Closed chazo1994 closed 4 years ago
For average length sentences, the inference time of Glow-TTS on a V100 GPU is about 40ms, whereas the inference time of FastSpeech was reported as ~25ms. You can find out in the papers (FastSpeech: Table 2, Glow-TTS: Section 5.2. Sampling Speed).
Glow-TTS is slower than FastSpeech, but I don't think the difference is significant in end-to-end setting, because vocoders are usually way slower than parallel TTS models.
@jaywalnut310 Do you try to inference on CPU, and compare with GPU?
I tried to measure inference on CPU, but I don't remember accurately. So, I cannot tell in certain, but I thought it was about 500ms to generate average length sentences on CPU.
You can try it with the pretrained model and inference notebook. Closing the issue.
How would one configure the inference notebook to be CPU compatible?
I modified the script by adding the following after the import statements:
device = torch.device("cuda:0" if torch.cuda.is_available() else "cpu")
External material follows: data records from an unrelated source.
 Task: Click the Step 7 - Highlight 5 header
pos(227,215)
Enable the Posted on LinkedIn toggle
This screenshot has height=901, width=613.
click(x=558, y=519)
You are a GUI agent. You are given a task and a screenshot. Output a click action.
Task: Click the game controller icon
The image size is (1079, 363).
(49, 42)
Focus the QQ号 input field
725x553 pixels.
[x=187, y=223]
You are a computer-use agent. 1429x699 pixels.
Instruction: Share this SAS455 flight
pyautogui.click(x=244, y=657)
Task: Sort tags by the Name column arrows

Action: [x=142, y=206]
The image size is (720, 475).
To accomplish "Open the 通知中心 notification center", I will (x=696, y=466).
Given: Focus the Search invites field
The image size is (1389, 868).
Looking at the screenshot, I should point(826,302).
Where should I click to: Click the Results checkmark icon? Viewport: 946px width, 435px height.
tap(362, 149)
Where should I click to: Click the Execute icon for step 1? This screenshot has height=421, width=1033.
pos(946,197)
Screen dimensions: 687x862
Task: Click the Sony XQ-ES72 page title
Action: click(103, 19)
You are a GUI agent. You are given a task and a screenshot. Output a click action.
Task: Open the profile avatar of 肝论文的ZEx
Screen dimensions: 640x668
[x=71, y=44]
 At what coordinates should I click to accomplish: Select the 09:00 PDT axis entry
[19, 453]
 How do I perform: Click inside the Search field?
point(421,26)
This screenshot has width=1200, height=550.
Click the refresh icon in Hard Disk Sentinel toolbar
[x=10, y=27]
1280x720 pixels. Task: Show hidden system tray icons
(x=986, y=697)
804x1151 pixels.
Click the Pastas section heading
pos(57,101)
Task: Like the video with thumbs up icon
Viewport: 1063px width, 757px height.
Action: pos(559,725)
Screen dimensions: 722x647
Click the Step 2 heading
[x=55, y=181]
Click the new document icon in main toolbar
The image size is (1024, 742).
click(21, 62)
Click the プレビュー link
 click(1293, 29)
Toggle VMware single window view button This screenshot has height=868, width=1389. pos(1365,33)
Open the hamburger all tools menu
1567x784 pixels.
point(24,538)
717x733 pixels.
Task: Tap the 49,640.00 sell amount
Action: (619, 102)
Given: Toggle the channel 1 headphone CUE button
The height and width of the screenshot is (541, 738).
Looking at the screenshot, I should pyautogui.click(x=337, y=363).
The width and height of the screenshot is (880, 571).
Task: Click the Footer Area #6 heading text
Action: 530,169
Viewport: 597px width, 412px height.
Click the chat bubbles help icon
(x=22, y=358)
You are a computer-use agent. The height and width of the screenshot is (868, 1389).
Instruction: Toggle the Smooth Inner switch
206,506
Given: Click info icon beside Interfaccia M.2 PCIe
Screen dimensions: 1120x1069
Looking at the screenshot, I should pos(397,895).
Then I replaced every call to cuda()
with to(device)
. The script is able to nearly finish, but fails on the second-to-last line of code.
When it tries to execute:
audio = waveglow.infer(y_gen_tst, sigma=.666)
it raises
RuntimeError: Found no NVIDIA driver on your system.
Did you compare your proposal method with others parallel TTS like Fastspeech, how about your latency compared with that models.